# Exercise requirements
Within the material below, locate the line with "Where should I click to: Click the American" and the line with "Task: Open CRM number 00400014303 link", then return those two lines and all lines between them, exactly as written.
(Beginning of Supplied records)
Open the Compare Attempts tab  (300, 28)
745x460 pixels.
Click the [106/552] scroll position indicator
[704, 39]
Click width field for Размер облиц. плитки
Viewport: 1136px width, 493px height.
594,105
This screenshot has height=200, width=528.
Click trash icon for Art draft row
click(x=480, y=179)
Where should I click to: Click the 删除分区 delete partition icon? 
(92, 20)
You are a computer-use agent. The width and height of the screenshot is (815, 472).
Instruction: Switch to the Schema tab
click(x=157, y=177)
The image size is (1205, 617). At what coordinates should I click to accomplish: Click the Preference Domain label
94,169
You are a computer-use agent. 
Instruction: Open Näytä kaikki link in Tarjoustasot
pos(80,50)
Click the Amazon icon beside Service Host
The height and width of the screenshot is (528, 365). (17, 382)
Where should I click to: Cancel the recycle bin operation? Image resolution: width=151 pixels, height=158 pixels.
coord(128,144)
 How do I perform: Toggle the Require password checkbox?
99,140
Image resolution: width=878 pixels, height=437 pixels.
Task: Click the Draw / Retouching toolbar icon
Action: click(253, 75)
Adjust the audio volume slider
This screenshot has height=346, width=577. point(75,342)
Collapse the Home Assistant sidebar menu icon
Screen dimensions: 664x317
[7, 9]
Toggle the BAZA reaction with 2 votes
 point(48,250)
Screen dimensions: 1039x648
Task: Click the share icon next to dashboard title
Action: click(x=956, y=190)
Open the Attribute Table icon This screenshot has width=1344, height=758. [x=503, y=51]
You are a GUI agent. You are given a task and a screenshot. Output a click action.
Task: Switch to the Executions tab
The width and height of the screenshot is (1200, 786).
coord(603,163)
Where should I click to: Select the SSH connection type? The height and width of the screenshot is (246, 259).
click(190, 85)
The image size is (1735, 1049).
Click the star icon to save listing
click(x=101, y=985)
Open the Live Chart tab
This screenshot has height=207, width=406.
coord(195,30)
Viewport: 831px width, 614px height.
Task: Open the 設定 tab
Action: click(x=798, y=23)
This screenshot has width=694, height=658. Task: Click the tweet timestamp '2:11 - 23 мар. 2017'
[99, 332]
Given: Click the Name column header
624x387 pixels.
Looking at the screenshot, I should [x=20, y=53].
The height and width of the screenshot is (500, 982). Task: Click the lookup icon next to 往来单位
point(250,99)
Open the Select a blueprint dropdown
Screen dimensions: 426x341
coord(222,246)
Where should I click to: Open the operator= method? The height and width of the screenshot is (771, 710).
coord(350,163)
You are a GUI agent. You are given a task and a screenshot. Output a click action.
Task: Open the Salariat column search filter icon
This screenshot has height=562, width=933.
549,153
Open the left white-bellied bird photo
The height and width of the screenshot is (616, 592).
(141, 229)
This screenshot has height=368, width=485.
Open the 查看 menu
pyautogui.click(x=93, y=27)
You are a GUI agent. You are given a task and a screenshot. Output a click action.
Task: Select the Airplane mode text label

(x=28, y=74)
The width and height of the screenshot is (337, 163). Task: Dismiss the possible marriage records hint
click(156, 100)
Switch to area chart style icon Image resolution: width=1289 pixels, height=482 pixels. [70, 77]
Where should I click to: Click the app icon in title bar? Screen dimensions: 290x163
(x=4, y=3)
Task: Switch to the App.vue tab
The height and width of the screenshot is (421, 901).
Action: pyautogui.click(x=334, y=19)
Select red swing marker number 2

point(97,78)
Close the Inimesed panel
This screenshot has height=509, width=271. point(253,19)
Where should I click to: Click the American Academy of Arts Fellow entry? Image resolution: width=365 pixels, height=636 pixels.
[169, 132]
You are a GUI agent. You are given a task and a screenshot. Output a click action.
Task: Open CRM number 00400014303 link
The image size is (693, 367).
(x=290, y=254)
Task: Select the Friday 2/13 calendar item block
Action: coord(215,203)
(End of Supplied records)
# Output for this exercise
Where should I click to: Click the American Academy of Arts Fellow entry? Image resolution: width=365 pixels, height=636 pixels.
[169, 132]
You are a GUI agent. You are given a task and a screenshot. Output a click action.
Task: Open CRM number 00400014303 link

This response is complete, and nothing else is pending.